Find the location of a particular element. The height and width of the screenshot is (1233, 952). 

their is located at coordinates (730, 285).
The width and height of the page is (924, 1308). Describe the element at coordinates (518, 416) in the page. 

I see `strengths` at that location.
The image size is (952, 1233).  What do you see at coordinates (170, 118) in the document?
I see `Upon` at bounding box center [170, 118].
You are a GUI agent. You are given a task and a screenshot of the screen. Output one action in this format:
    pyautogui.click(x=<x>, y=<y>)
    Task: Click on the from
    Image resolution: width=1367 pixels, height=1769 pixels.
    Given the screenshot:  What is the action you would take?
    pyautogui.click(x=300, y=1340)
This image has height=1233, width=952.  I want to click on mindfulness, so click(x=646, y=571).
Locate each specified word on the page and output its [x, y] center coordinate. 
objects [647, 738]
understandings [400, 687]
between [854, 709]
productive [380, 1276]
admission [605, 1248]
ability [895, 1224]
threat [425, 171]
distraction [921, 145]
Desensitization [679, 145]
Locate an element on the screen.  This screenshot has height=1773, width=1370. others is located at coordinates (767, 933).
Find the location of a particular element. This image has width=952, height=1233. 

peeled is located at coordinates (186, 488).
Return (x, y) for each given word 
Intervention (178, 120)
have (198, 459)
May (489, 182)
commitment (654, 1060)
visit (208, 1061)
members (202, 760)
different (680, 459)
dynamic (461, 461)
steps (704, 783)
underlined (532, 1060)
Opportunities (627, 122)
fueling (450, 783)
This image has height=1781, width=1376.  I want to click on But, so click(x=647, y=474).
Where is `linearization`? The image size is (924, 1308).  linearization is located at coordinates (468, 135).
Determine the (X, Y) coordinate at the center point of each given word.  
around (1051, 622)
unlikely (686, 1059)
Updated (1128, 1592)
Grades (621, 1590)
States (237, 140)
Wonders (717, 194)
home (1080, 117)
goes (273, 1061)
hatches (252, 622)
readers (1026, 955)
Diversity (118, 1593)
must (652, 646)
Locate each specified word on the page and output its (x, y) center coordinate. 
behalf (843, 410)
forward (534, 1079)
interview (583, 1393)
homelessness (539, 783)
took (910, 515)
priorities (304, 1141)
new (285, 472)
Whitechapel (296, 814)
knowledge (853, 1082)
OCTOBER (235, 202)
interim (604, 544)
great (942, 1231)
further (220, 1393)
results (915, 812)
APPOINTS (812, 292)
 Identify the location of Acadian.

* * * * * * * * *

Short problem:
Recast every line of the material above as a two-column Markdown table headed Row and Line, numbering the rows in order and omitting blank lines.

Written solution:
| Row | Line |
|---|---|
| 1 | Find the location of a particular element. The height and width of the screenshot is (1233, 952).  |
| 2 | their is located at coordinates (730, 285). |
| 3 | The width and height of the page is (924, 1308). Describe the element at coordinates (518, 416) in the page.  |
| 4 | I see `strengths` at that location. |
| 5 | The image size is (952, 1233).  What do you see at coordinates (170, 118) in the document? |
| 6 | I see `Upon` at bounding box center [170, 118]. |
| 7 | You are a GUI agent. You are given a task and a screenshot of the screen. Output one action in this format: |
| 8 |     pyautogui.click(x=<x>, y=<y>) |
| 9 |     Task: Click on the from |
| 10 |     Image resolution: width=1367 pixels, height=1769 pixels. |
| 11 |     Given the screenshot:  What is the action you would take? |
| 12 |     pyautogui.click(x=300, y=1340) |
| 13 | This image has height=1233, width=952.  I want to click on mindfulness, so click(x=646, y=571). |
| 14 | Locate each specified word on the page and output its [x, y] center coordinate.  |
| 15 | objects [647, 738] |
| 16 | understandings [400, 687] |
| 17 | between [854, 709] |
| 18 | productive [380, 1276] |
| 19 | admission [605, 1248] |
| 20 | ability [895, 1224] |
| 21 | threat [425, 171] |
| 22 | distraction [921, 145] |
| 23 | Desensitization [679, 145] |
| 24 | Locate an element on the screen.  This screenshot has height=1773, width=1370. others is located at coordinates (767, 933). |
| 25 | Find the location of a particular element. This image has width=952, height=1233.  |
| 26 | peeled is located at coordinates (186, 488). |
| 27 | Return (x, y) for each given word  |
| 28 | Intervention (178, 120) |
| 29 | have (198, 459) |
| 30 | May (489, 182) |
| 31 | commitment (654, 1060) |
| 32 | visit (208, 1061) |
| 33 | members (202, 760) |
| 34 | different (680, 459) |
| 35 | dynamic (461, 461) |
| 36 | steps (704, 783) |
| 37 | underlined (532, 1060) |
| 38 | Opportunities (627, 122) |
| 39 | fueling (450, 783) |
| 40 | This image has height=1781, width=1376.  I want to click on But, so click(x=647, y=474). |
| 41 | Where is `linearization`? The image size is (924, 1308).  linearization is located at coordinates (468, 135). |
| 42 | Determine the (X, Y) coordinate at the center point of each given word.   |
| 43 | around (1051, 622) |
| 44 | unlikely (686, 1059) |
| 45 | Updated (1128, 1592) |
| 46 | Grades (621, 1590) |
| 47 | States (237, 140) |
| 48 | Wonders (717, 194) |
| 49 | home (1080, 117) |
| 50 | goes (273, 1061) |
| 51 | hatches (252, 622) |
| 52 | readers (1026, 955) |
| 53 | Diversity (118, 1593) |
| 54 | must (652, 646) |
| 55 | Locate each specified word on the page and output its (x, y) center coordinate.  |
| 56 | behalf (843, 410) |
| 57 | forward (534, 1079) |
| 58 | interview (583, 1393) |
| 59 | homelessness (539, 783) |
| 60 | took (910, 515) |
| 61 | priorities (304, 1141) |
| 62 | new (285, 472) |
| 63 | Whitechapel (296, 814) |
| 64 | knowledge (853, 1082) |
| 65 | OCTOBER (235, 202) |
| 66 | interim (604, 544) |
| 67 | great (942, 1231) |
| 68 | further (220, 1393) |
| 69 | results (915, 812) |
| 70 | APPOINTS (812, 292) |
| 71 |  Identify the location of Acadian. |